Yi Peng(彭毅), Sheng Zhang(张晟), Mengke Wang(王梦柯),, Guanghui Yang(杨光辉),Jiangfeng Wan(万江锋), Liangwen Chen(陈良文), and Lei Yang(杨磊)

1Institute of Modern Physics,Chinese Academy of Sciences,Lanzhou 730000,China

2University of Chinese Academy of Sciences,Beijing 100049,China

3East China University of Technology,Nanchang 330000,China

Keywords: hopper flow,inserted bar,flow type transition,free surface,velocity distribution

1. Introduction

According to the motion state, a steady hopper flow can be divided into four flow regions.[8]There is a bulk flow region except for near the bottom, where the particles move downward uniformly.Due to the existences of durative force chains,the granular temperature is low. If the inclination of the upper surface is larger than the inter-friction angle,this bulk flow region can be further divided into two sub-regions: mass flow region and avalanche flow region. At the end of the bulk flow region,there is a converging shear region with a dilation.[12]In this region there are shears between particles and the granular temperature is much higher than that in bulk flow region.[13]Consequently,particles are no more under shear and fall freely in the free falling region,where a few collisions occur.[14]The stagnant region appears in lower corners where the particles experience very slow creeping,[15]where the volume fraction is larger than those in other three regions. There is a sliding surface between the stagnant zone and converging shear region.[16]

To control the hopper flow,the effect of an insert has been studied for decades.[17–21]Zuriguel et al.’s experiment shows the presence of insert above the outlet reduces the probability of clogging.[22]The existence of insert will also result in the transition from funnel flow to mass flow. Moreover, it leads to the changes of flow rate and flow field. Under the insert,a free surface forms during the discharging, which was studied in Li et al.’s work.[23]The simulations showed that the free surface has a steady shape which could be fitted to be a paraboloid. Recently, Wojcik et al. performed a large scale experiment of hopper flow with inserts and found that the recommendations based on previous small scale studies are no longer a good solution in large scale tests.[24]As an obvious stagnant region exists in the hopper flow where the motions of particles are nearly static. One question is if there is a resemblance between this flow and the surface flow upon an erodible heap.[25,26]In this heap flow,it is found that the inclination angle depends on the flow rate and is influenced by sidewalls.There is a nearly linear profile of velocity along the flowing direction in flowing layers and the velocity decays exponentially in the heap.[27]This decay can be explained by the stress distribution being affected by the wall friction,that is,it has a potential correlation with Janssen effect.[28]In a new concept of dense granular-flow target, there also exists a free surface under an inner tube.[29]The shape and velocity distribution are specially concerned because of the great influences on the capacity of heat remove.

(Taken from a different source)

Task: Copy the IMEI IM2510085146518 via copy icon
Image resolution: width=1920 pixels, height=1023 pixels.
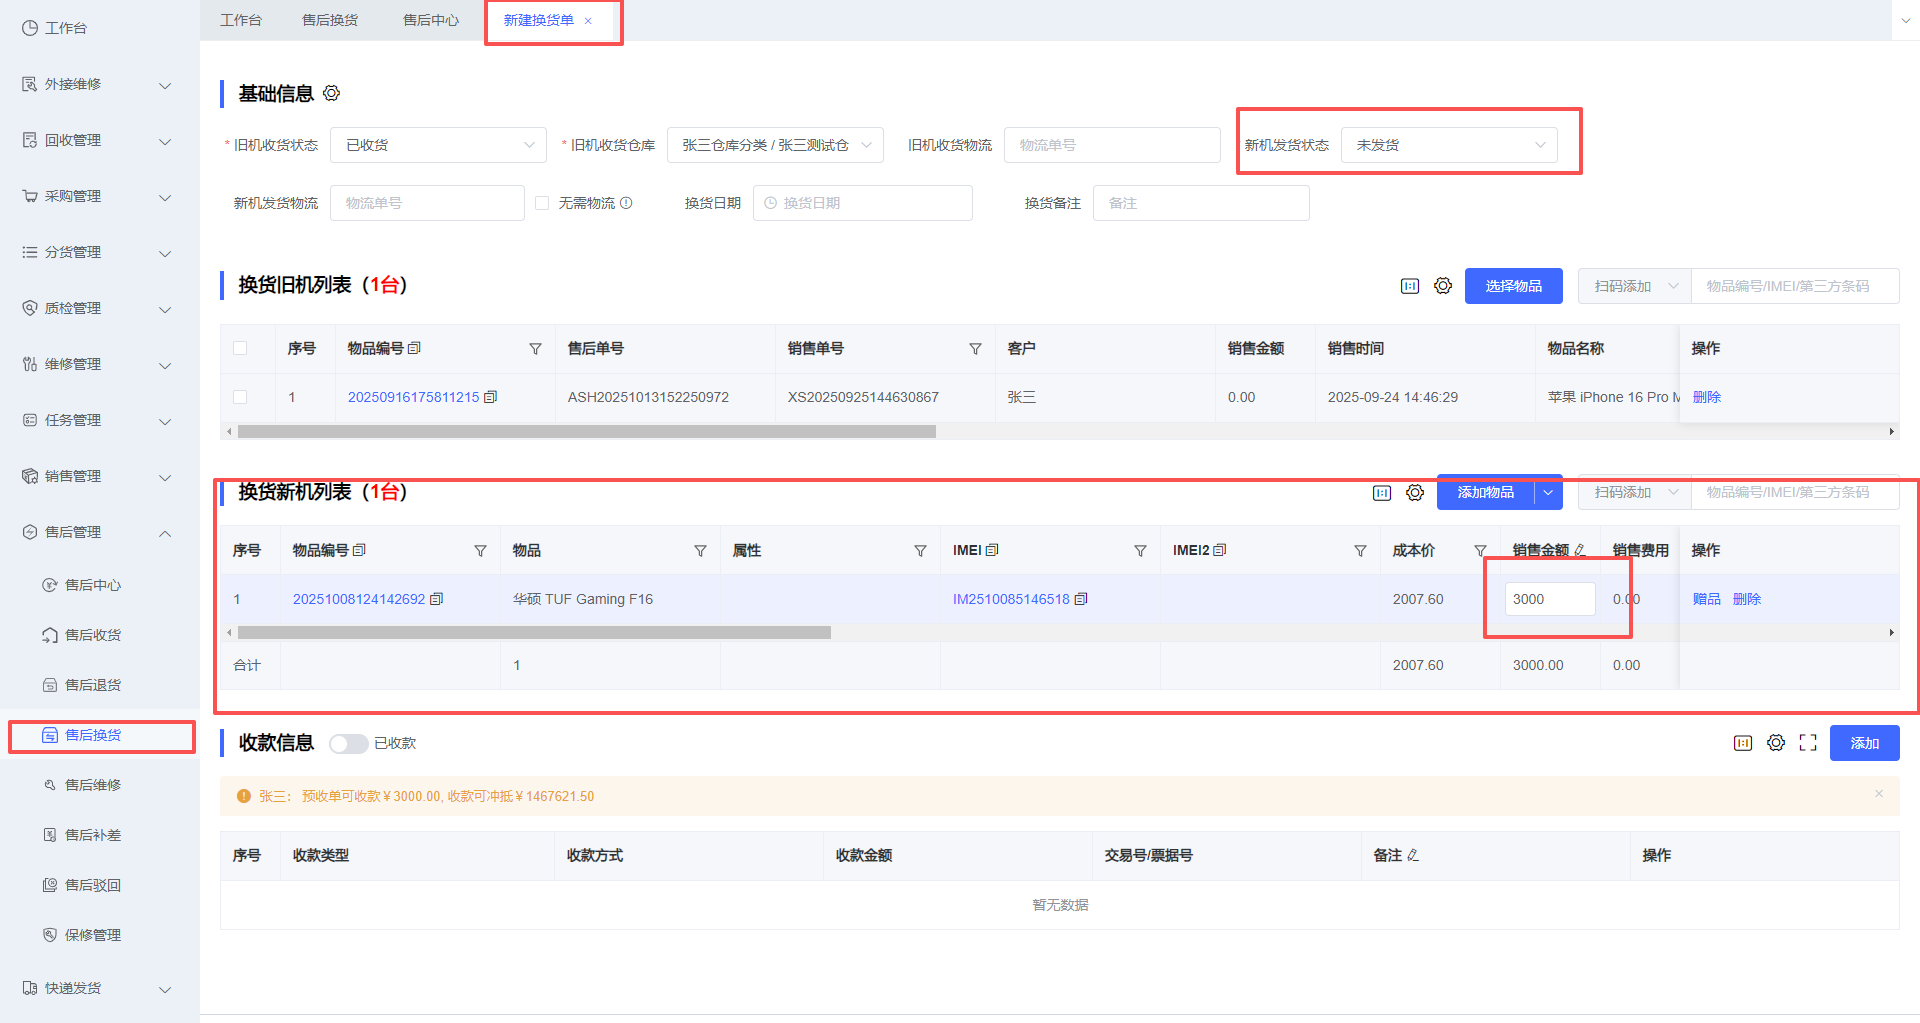Action: (1081, 599)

Here we provide an experimental study of the free surface under an insert in the hopper. A long bar is inserted in an asymmetric hopper to present the details of the free surface.We study the influence of the bar on the flow rate,the shape of the surface,and the velocity field.

2. Methods

As shown in Fig.1,the setup for experiments is a rectangular bin(200 cm×60 cm×6 cm). A bar, whose thickness is 3 cm, is inserted from the right side to create two chambers,that is, the upper chamber and the lower chamber. The distance between the lower surface of the bar and the bottom,H,can be adjusted in unit of 3 cm.The expanding distance can be adjusted and the height can be changed in 3 cm. The interval between the bar and walls is less than 3 mm. In the experiments,spherical plexiglass particles are used with the dispersity of diameter d=6±0.02 mm.The outlet size is controlled by moving the bottom plate. In this study,there are three controlling parameters: D0,D1,and H. For simplicity,each case is denoted by D1–D0–H. For example,case 10–2–36 presents the case with D1=10 cm, D0=2 cm, and H =36 cm. The weight of outflow is recorded by using an electronic balance with precision±0.1 g in a recording frequency 10 Hz. When the flow is steady, a time-averaged flow rate is obtained by linear fitting of the cumulative weight. To against the electrostatics,anti-static spray is used and the humidity is controlled to be 45%during the experiments.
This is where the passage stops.